■ **Entries for finding text and elements**
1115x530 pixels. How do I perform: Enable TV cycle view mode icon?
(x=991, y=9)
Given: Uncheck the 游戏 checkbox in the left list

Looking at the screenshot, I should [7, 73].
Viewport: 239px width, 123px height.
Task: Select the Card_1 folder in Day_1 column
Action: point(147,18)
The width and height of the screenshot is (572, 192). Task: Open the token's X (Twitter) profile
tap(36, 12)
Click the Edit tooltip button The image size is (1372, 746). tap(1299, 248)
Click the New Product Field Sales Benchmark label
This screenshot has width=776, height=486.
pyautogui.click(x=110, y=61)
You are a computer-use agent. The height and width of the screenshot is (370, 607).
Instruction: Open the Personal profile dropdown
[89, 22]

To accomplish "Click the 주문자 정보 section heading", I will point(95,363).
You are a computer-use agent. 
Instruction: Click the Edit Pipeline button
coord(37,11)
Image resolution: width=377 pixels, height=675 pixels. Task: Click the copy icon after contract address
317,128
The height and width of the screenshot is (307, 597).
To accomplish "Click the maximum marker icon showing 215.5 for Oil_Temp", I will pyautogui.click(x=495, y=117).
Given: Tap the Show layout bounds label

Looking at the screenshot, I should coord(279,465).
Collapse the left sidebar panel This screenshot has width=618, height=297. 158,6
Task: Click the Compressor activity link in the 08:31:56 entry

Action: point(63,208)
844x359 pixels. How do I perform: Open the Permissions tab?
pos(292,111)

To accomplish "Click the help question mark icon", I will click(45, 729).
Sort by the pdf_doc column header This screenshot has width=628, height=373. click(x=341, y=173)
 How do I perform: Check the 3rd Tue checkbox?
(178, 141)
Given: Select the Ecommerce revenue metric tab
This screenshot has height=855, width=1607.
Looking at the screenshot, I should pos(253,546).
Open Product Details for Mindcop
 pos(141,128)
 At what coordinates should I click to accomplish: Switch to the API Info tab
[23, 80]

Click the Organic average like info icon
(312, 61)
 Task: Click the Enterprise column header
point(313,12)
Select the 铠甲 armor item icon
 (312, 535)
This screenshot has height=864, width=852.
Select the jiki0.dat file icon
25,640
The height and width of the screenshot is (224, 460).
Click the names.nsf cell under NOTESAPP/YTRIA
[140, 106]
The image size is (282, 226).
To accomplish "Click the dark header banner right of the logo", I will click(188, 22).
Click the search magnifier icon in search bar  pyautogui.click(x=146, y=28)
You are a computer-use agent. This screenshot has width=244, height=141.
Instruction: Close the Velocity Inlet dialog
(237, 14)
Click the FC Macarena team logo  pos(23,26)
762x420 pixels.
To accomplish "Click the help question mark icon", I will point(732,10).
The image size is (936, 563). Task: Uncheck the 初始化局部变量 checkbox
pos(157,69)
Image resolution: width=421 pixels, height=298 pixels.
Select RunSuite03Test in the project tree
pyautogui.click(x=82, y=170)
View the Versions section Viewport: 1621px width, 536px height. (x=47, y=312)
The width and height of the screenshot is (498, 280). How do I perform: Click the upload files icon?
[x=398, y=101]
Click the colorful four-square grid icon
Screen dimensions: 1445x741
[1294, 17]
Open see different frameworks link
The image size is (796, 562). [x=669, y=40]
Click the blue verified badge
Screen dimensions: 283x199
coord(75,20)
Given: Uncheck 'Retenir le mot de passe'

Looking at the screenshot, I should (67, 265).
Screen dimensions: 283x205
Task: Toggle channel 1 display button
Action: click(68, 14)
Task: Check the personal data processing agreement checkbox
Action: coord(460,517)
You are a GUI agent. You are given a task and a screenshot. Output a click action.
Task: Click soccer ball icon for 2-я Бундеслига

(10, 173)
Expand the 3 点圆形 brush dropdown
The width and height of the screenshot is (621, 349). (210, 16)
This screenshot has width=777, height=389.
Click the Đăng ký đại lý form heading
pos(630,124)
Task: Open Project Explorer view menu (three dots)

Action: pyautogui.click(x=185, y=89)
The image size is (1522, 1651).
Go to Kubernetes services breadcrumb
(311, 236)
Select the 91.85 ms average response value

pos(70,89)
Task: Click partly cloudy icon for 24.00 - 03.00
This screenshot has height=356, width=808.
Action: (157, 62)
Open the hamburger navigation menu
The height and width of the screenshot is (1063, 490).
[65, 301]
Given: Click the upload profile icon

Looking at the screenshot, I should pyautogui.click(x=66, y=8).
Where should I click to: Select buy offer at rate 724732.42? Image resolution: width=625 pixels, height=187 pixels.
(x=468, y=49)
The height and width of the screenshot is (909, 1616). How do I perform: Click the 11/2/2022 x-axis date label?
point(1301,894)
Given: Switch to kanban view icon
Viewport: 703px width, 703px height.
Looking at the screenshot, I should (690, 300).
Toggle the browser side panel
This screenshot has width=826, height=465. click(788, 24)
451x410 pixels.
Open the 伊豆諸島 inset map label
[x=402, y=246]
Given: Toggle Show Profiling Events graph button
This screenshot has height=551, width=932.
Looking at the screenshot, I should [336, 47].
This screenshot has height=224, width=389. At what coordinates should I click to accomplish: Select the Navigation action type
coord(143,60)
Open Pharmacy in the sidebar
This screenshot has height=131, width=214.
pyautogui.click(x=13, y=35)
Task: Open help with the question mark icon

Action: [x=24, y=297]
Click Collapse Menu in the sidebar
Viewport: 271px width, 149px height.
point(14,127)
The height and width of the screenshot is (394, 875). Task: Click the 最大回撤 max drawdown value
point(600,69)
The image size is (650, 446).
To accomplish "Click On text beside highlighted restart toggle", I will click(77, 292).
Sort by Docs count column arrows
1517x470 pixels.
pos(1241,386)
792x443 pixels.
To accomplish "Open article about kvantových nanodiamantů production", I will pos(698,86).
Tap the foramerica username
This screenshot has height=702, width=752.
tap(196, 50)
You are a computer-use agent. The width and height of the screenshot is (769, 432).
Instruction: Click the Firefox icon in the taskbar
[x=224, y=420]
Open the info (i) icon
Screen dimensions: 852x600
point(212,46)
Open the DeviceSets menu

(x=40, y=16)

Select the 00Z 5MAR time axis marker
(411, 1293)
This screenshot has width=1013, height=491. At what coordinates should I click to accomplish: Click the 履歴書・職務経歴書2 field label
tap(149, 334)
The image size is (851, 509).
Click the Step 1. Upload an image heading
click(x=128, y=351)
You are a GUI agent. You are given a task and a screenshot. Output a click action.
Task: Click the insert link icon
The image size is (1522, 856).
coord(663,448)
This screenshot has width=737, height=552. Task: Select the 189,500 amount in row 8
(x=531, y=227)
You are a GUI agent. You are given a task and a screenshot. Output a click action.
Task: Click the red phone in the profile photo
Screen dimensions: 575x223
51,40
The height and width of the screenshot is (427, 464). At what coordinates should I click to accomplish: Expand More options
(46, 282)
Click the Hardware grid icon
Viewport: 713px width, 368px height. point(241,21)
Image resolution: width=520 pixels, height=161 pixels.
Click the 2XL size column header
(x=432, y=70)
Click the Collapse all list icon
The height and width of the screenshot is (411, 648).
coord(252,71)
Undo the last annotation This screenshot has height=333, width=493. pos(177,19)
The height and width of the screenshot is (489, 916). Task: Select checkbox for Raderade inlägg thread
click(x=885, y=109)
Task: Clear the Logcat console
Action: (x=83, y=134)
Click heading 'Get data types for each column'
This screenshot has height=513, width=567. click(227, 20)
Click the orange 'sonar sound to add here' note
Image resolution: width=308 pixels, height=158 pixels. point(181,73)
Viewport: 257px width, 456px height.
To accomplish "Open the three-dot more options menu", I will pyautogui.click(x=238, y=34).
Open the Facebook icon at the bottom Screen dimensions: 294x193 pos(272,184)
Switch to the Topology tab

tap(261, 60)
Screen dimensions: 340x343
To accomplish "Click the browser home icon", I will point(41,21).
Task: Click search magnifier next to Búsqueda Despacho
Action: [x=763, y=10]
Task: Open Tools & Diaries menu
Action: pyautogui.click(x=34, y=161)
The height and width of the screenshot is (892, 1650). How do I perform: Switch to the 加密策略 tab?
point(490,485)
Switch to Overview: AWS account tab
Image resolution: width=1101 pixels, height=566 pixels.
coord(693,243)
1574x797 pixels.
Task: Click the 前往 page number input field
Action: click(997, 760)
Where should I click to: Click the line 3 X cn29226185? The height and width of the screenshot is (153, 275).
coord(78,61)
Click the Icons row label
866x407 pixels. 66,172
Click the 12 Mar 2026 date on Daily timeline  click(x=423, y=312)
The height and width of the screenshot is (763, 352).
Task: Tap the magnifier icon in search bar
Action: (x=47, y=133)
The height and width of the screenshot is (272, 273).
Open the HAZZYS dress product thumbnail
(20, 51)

■ **EXERCISE DESCRIPTION**
Retype the material exactly, from its first line through the line containing "I will point(95,363).", including that line.

■ **TASK ANSWER**
1115x530 pixels. How do I perform: Enable TV cycle view mode icon?
(x=991, y=9)
Given: Uncheck the 游戏 checkbox in the left list

Looking at the screenshot, I should [7, 73].
Viewport: 239px width, 123px height.
Task: Select the Card_1 folder in Day_1 column
Action: point(147,18)
The width and height of the screenshot is (572, 192). Task: Open the token's X (Twitter) profile
tap(36, 12)
Click the Edit tooltip button The image size is (1372, 746). tap(1299, 248)
Click the New Product Field Sales Benchmark label
This screenshot has width=776, height=486.
pyautogui.click(x=110, y=61)
You are a computer-use agent. The height and width of the screenshot is (370, 607).
Instruction: Open the Personal profile dropdown
[89, 22]

To accomplish "Click the 주문자 정보 section heading", I will point(95,363).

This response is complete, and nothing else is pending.